• _Alıntılanan Metin_
####################

Mlliyet Milliyet Blog Milliyet Blog
 
Facebook Connect
Blog Kategorileri
 

30 Mart '07

 
Kategori
Basın Yayın / Medya
 

Mermisiz savaşlar

Mermisiz savaşlar
 

Dünyayı evimize taşıyan bir alet ve bunun için yaratılmış müthiş bir iş kulvarı var. Televizyon! İzliyor ve izletiliyoruz. Ama size hiç kimse “Yumuşak Güç” diye bir şeyden bahsetti mi? Ya “Psikolojik Harekat”? Bu kavramlar artık dünyayı yönetmek için silahlardan daha etkili işler yapıyor. Bu görevi devletler bizzat kendileri üstlenmiş durumda bizim ülkemiz hariç. Medyanın yüceliği de bu kavramlara bağlı.

####################

• _Sağlanan Kayıtlar_
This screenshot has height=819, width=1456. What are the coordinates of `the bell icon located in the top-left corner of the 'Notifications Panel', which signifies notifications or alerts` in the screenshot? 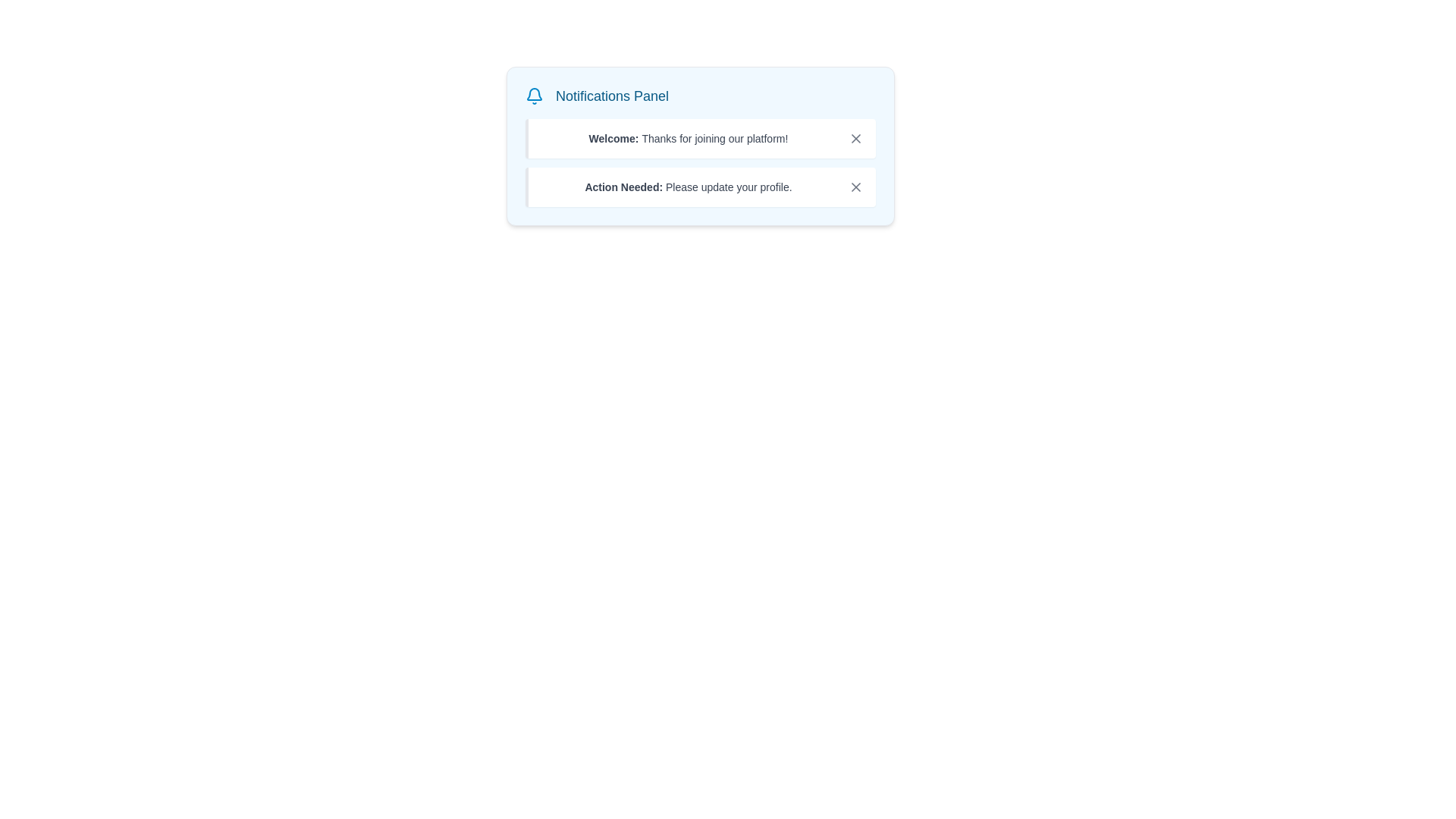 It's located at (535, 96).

####################

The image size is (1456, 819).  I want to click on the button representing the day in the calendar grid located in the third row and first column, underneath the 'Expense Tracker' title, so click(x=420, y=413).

####################

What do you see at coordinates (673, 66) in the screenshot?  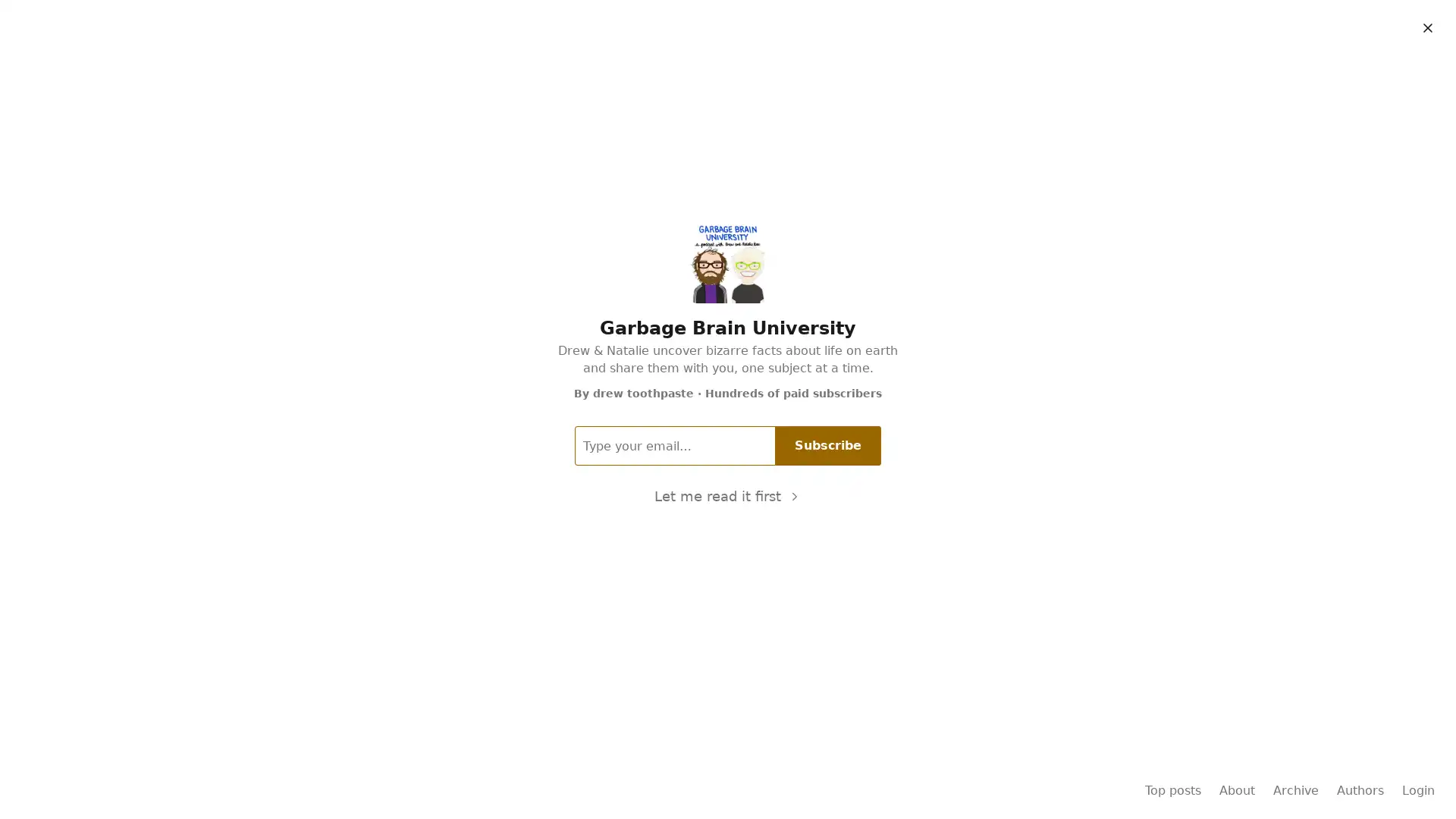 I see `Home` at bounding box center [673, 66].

####################

• _İstenen Görev_
Alıntılanan metni iki cümleyle özetleyin.

• _Tam Çözüm_
Televizyon dünyayı evlere taşıyan bir alettir ve bunun için büyük bir iş kulvarı yaratılmıştır; ancak "yumuşak güç" ve "psikolojik harekât" gibi kavramlar artık dünyayı yönetmek için silahlardan daha etkili işler yapmaktadır. Bu görevi, metnin ifadesiyle "bizim ülkemiz" dışındaki devletler bizzat üstlenmiştir ve medyanın yüceliği de bu kavramlara bağlıdır.